The Lake Tai area is commonly known for being home to some of China’s most famous gardens, and according to its tradition, the region also holds place for Taoist and Buddhist religions. In fact, the lake itself is considered to be a natural current of water of great beauty that even today attracts tourists. Unfortunately, due to chemicals and sewage, three decades ago, not only the clear water turned green, but it also affected the quality of drinking water. For that, in the exhibition, which takes place on the first floor and in the garden, Michael Wang aims to address all the efforts made to preserve the lake and the river in the last years.
Michael Wang uses in his practice global phenomena as inspiration for his art, such as the global economy, species distributions models and resource allocation. The sculptures and installations that he has created are inspired by the story of the Lake Tai region and the ancient Chinese landscape’s masterpieces. As well as in the decoration of the large figured panels on the Sun Room's windows that maintain the memory of an old story about a businessman named Rong Zongjing, former owner of the iconic building of Rong Zhai.

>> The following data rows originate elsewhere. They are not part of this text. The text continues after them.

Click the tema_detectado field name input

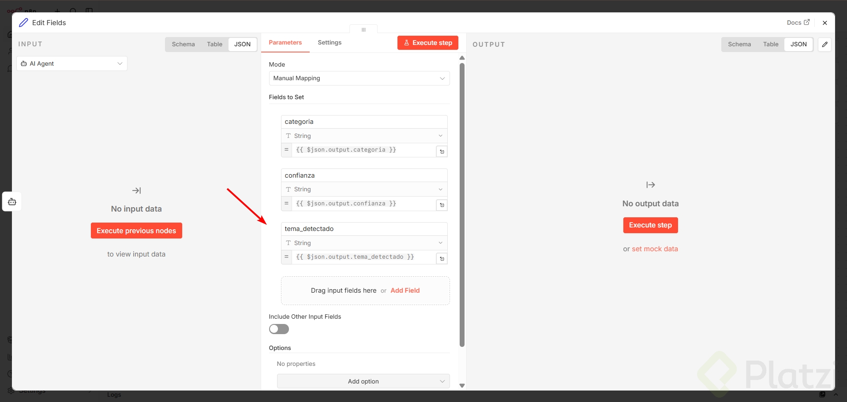pyautogui.click(x=364, y=229)
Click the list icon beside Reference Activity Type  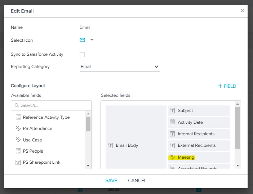tap(18, 117)
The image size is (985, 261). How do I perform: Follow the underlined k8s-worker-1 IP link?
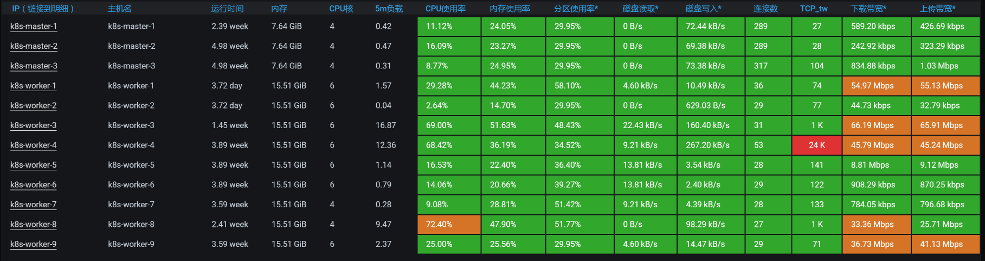point(34,86)
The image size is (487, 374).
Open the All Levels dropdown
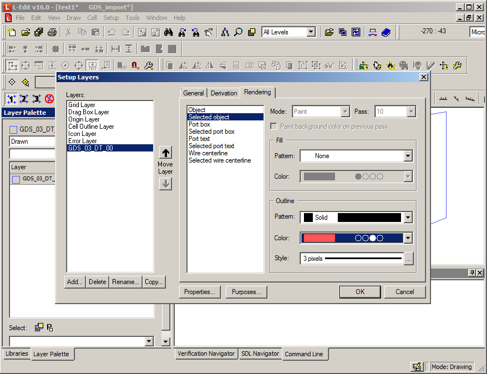[311, 32]

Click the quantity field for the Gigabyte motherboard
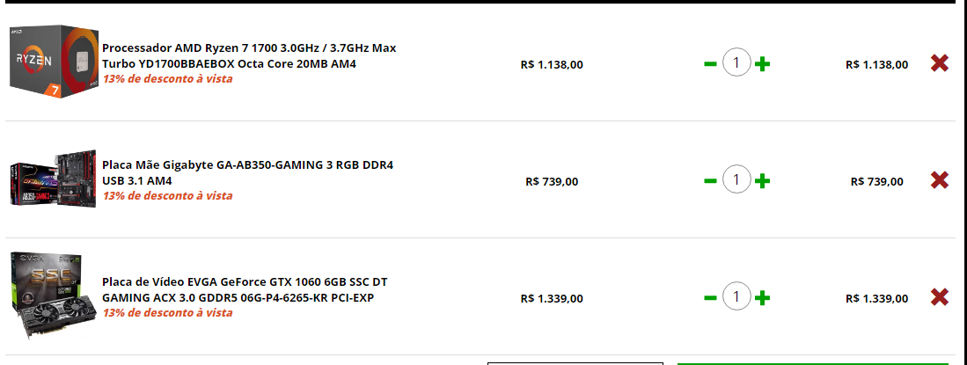coord(736,180)
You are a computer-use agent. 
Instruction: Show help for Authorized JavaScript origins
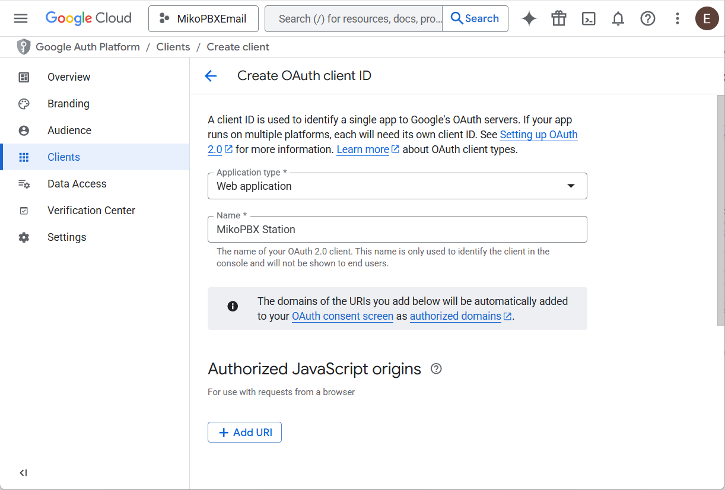click(436, 369)
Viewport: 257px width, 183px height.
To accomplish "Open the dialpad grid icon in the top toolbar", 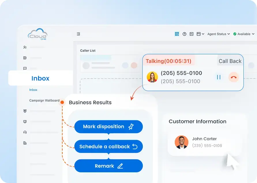I will pos(177,34).
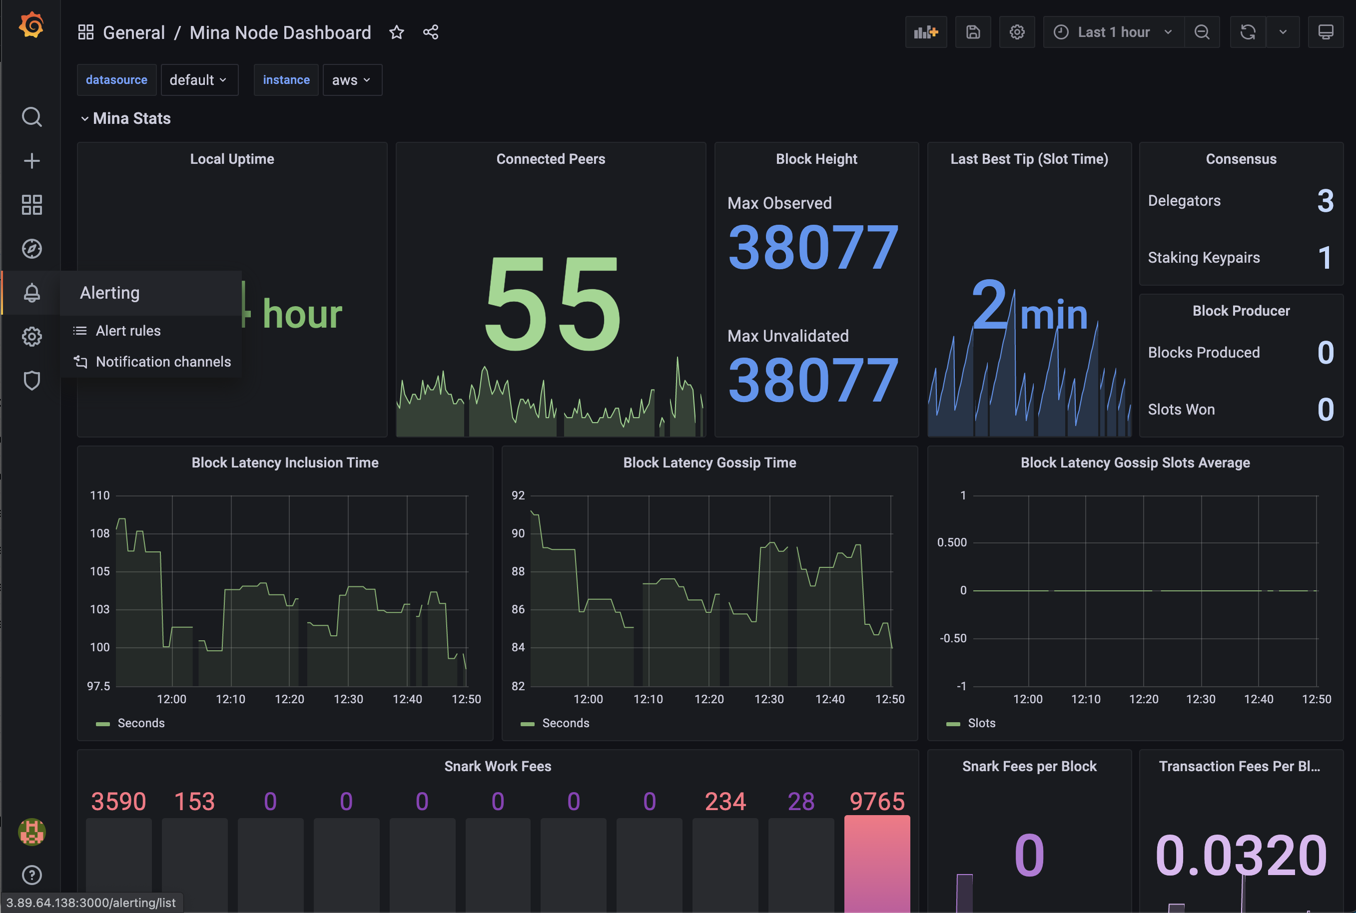
Task: Expand the instance aws dropdown
Action: tap(351, 79)
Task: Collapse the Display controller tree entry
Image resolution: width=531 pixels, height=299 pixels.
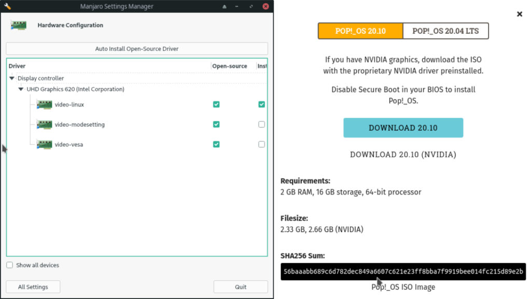Action: coord(12,78)
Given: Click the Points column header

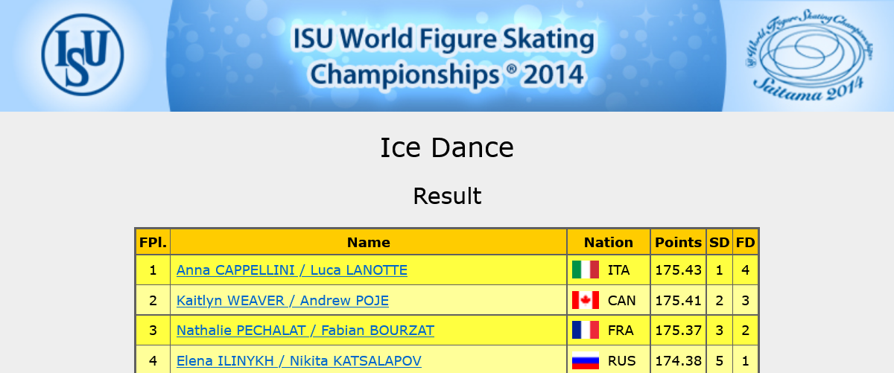Looking at the screenshot, I should [x=678, y=242].
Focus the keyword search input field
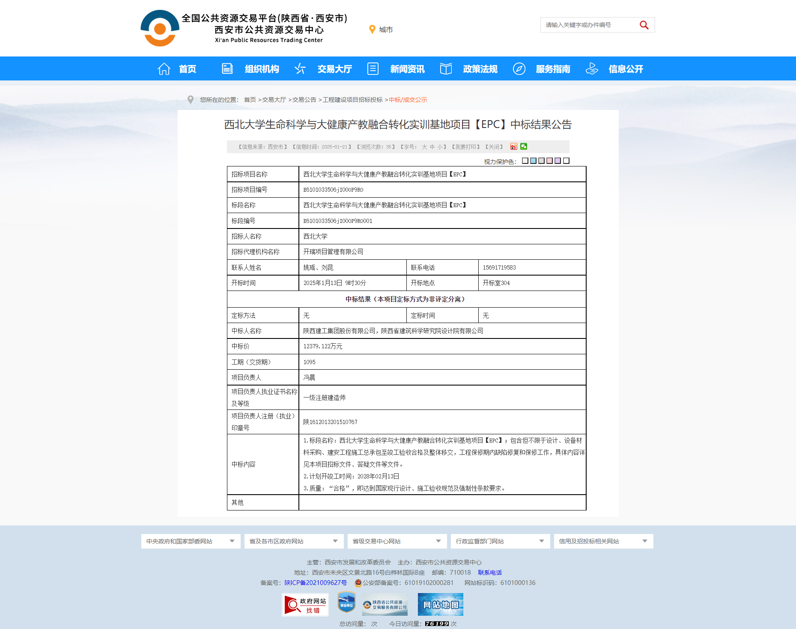796x629 pixels. (x=589, y=25)
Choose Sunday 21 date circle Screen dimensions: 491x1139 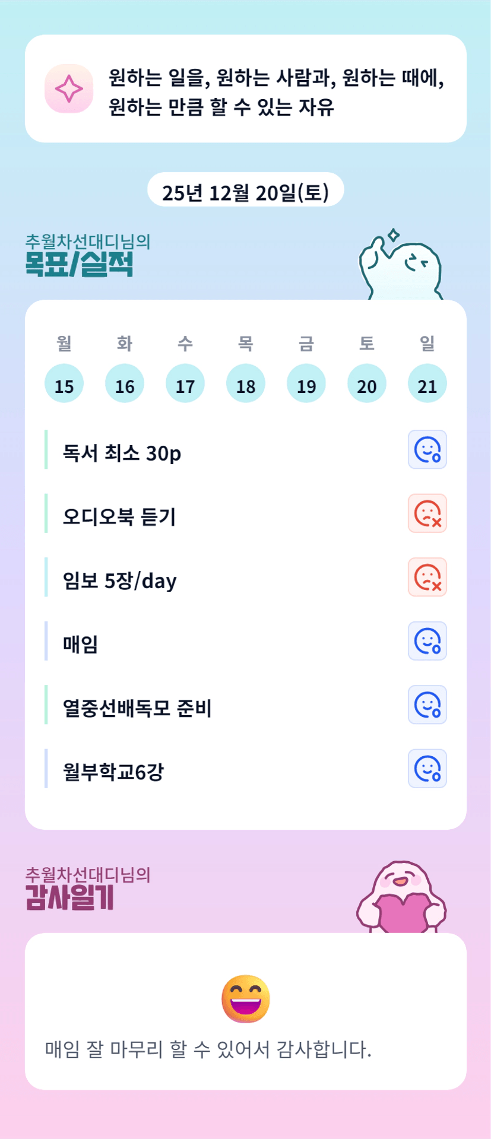[x=427, y=383]
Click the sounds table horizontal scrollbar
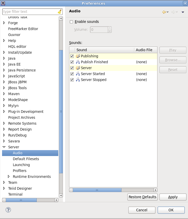The height and width of the screenshot is (219, 188). point(97,190)
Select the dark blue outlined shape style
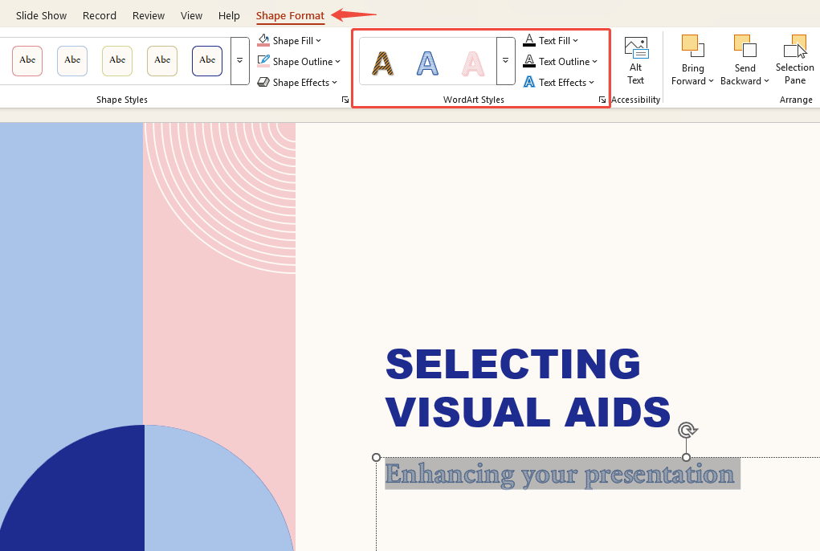 pyautogui.click(x=207, y=60)
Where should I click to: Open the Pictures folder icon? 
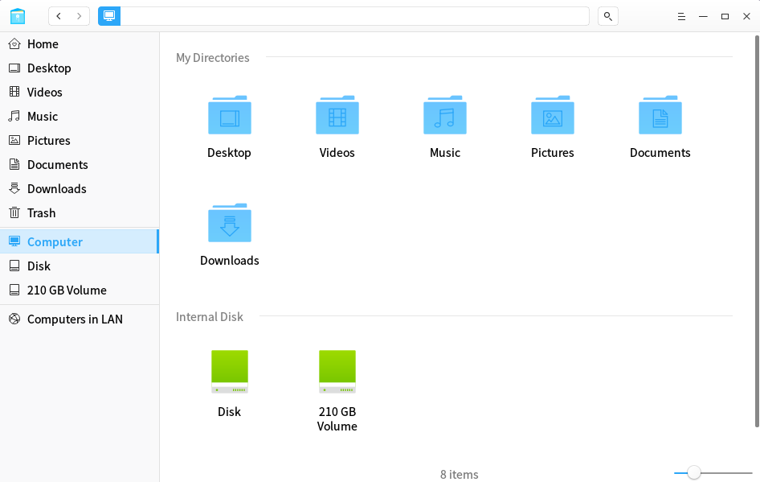tap(552, 116)
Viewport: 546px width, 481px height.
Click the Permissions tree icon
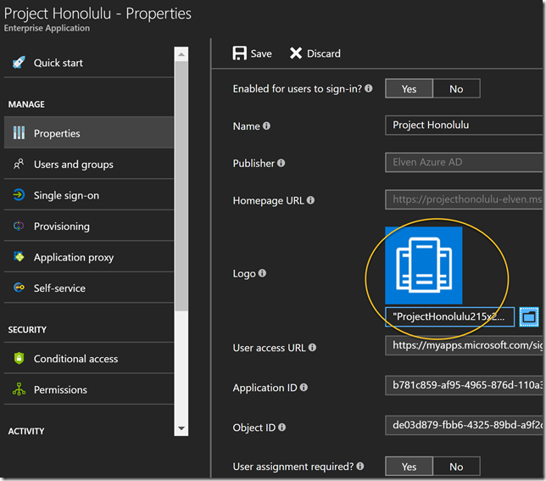[x=19, y=390]
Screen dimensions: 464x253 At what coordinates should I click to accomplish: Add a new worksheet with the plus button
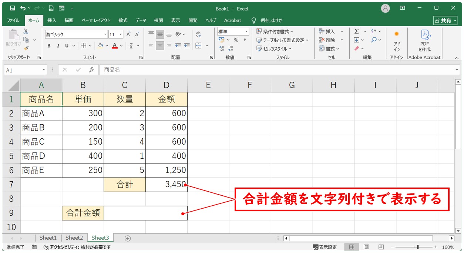(127, 238)
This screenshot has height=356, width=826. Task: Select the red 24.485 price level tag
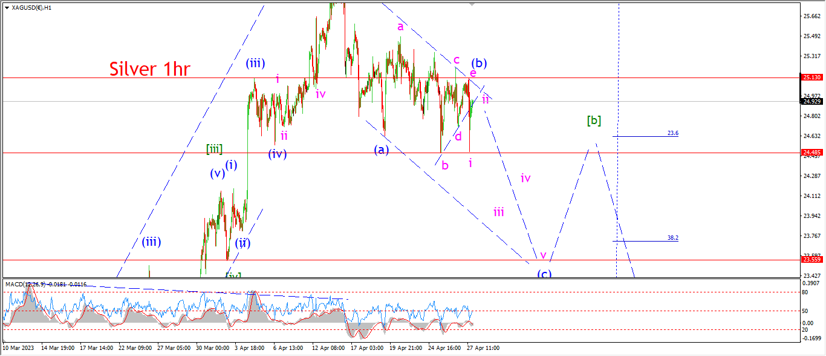[811, 153]
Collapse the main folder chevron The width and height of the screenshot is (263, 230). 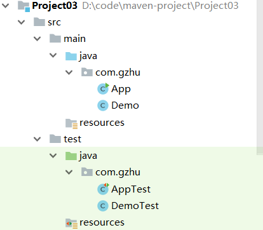[37, 39]
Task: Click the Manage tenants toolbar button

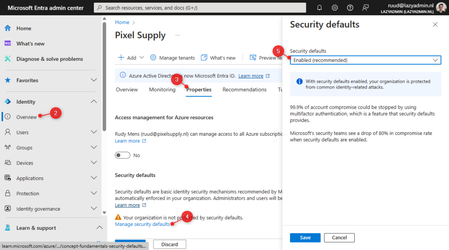Action: [172, 58]
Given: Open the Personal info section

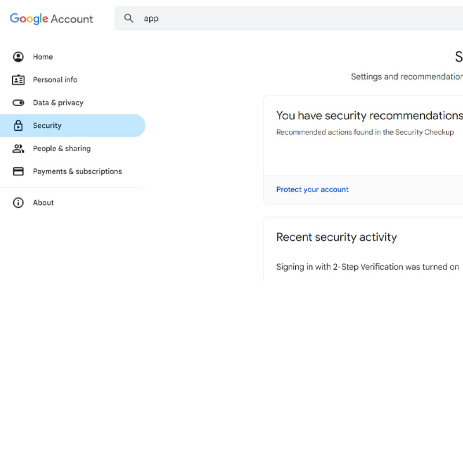Looking at the screenshot, I should pos(55,79).
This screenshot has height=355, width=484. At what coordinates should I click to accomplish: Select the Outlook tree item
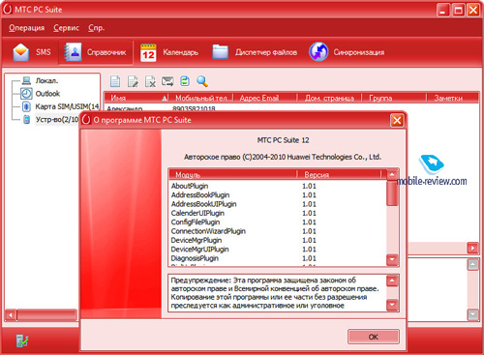click(47, 94)
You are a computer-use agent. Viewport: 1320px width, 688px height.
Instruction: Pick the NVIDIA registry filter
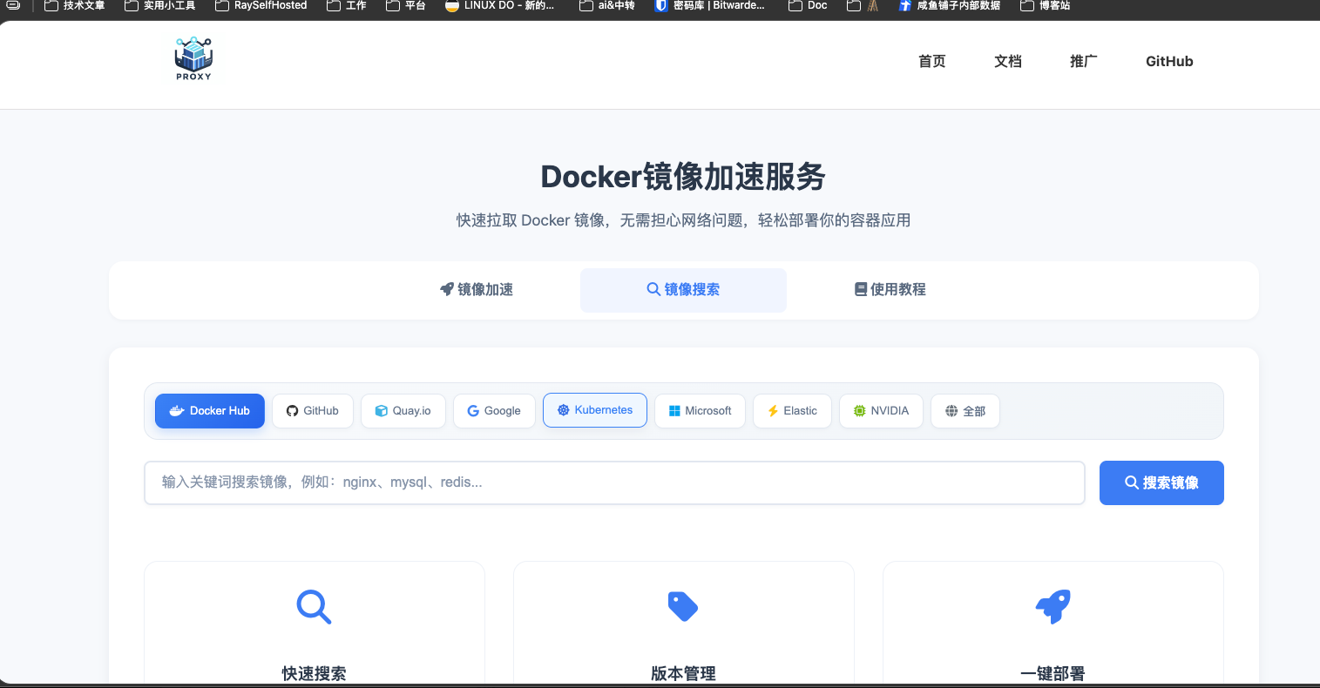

For the Taihu (Stones) series he focuses on some important issues related to environmental recovery using the help of the local student community. Along with it, Wang has used raw materials to 3D scan and mill technology to shape the form of the sculptures. Inspired by the region’s nature, the display also features Taihu (crab), a fishing boat packed with the lake’s most famous natural product, and a collection of small-scale works from his series Artifacts, which are inspired by the objects originating from the place. To end with, the series of sculptures in the Suzhou Creek (Piles) show us how they used to build entire villages.